Once again, the range and variation is large, from about one thousand to seventeen thousand subjects, according to the FDA study (Love 2003); so once again using the average represents a strong upward bias, which the CBO does not discuss. The median number of subjects is about one quarter
lower, or two thousand subjects, which puts the average calculated by DiMasi, Hansen, and Grabowski (2003) still further out of line with FDA and National Institutes of Health (NIH) figures (as reported in Love 2003: 10 – 11) and makes the secret data submitted by drug companies still
more suspect. The largest trials are often for NMEs that provide the least additional benefit so that they require large and long trials to make small differences statistically significant. Does this mean the unnamed drugs in the nonrandom sample used by DiMasi, Hansen, and Grabowski (2003) had disproportionately large trials because more of them offered small therapeutic gains? No one can know, because the identity of the drugs is confidential, too.”
Thus, the industry bs is sliced and diced.
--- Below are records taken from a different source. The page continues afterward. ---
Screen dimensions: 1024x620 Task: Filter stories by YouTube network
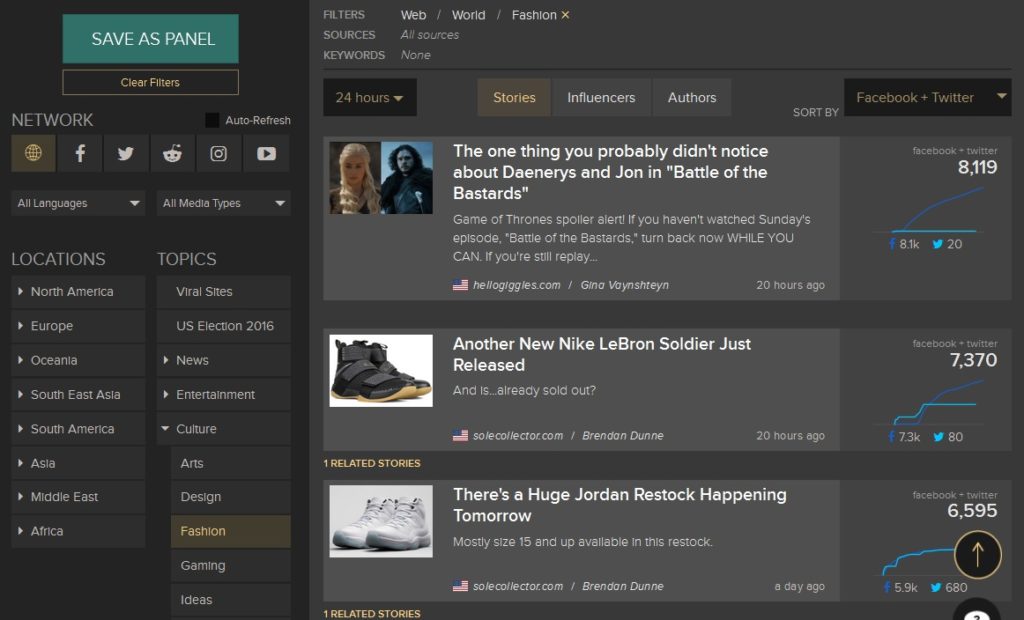tap(263, 153)
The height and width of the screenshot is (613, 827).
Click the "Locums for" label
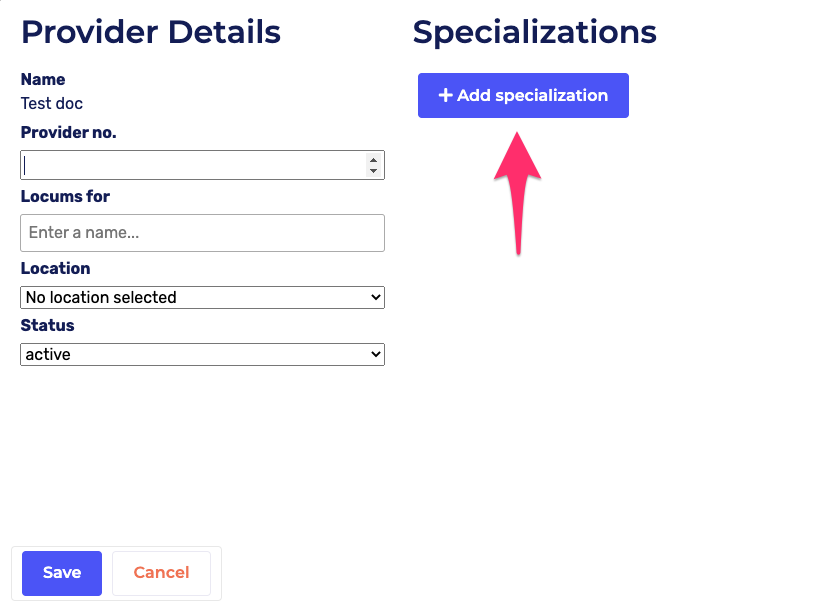click(65, 196)
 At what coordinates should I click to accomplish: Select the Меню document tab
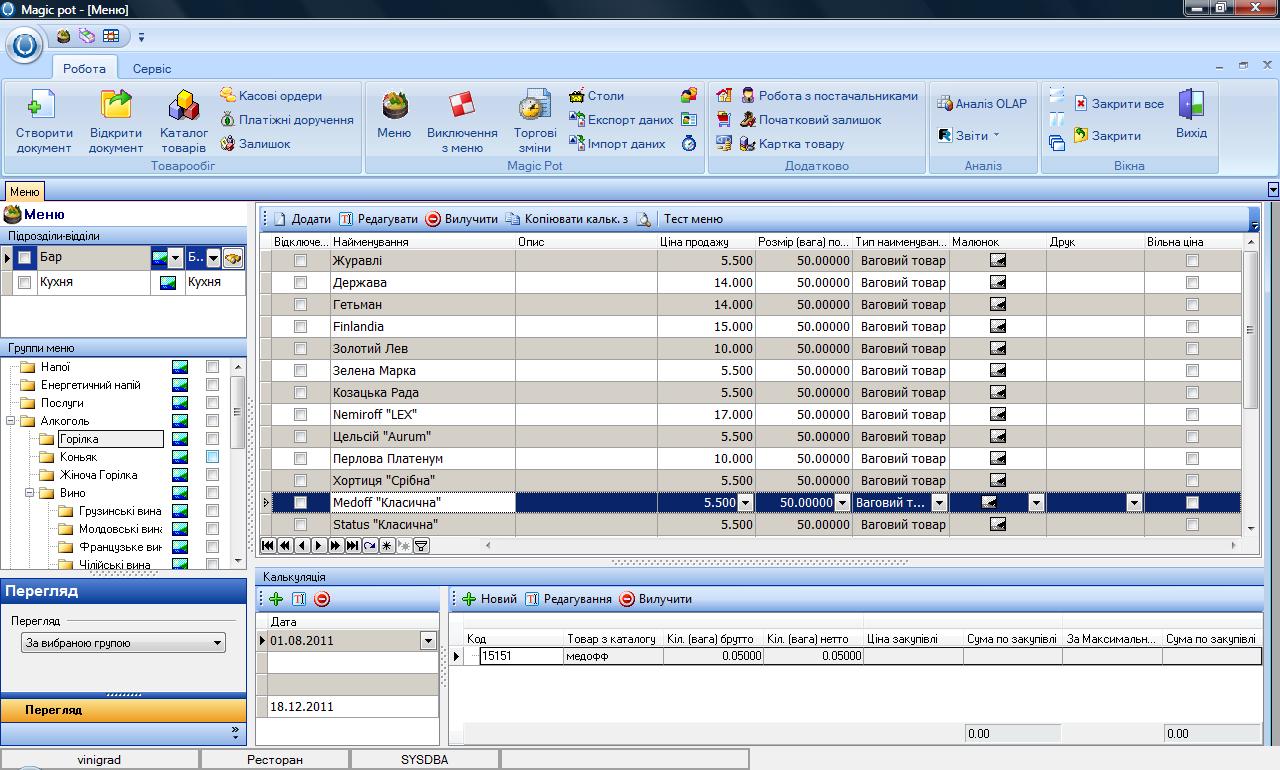pyautogui.click(x=25, y=191)
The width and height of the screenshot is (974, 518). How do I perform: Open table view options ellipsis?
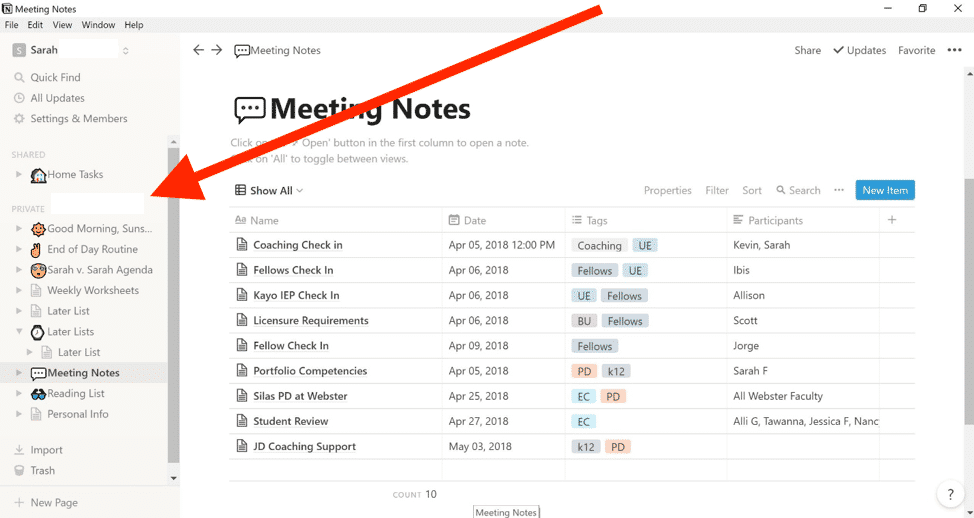(x=838, y=190)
But a further question remains for the mocking blogger: watching the wretched inhabitants of the hinterlands get in such a sweat about the fat that they are ruled by a black man, and watching the extension of the Bush rule by lobotomy extend itself pleasingly in the media, and everywhere a millionaire newscaster broadcasts a… a…. populist message, is it a bad thing that America is being rooked to the gills, debilitated, its population the cretinous goof in some nightmare practical joke of Capitalists Gone Wild?
Well, the corvine pull of my blood says yes! Oh, let them suffer more and more! But the better angels whose blood is intermixed with mine gently reproves that raven croaking nevermore. It is easy to love the lovely, but the true test of love is to love the patsy who is blindly set on his or her own victimization.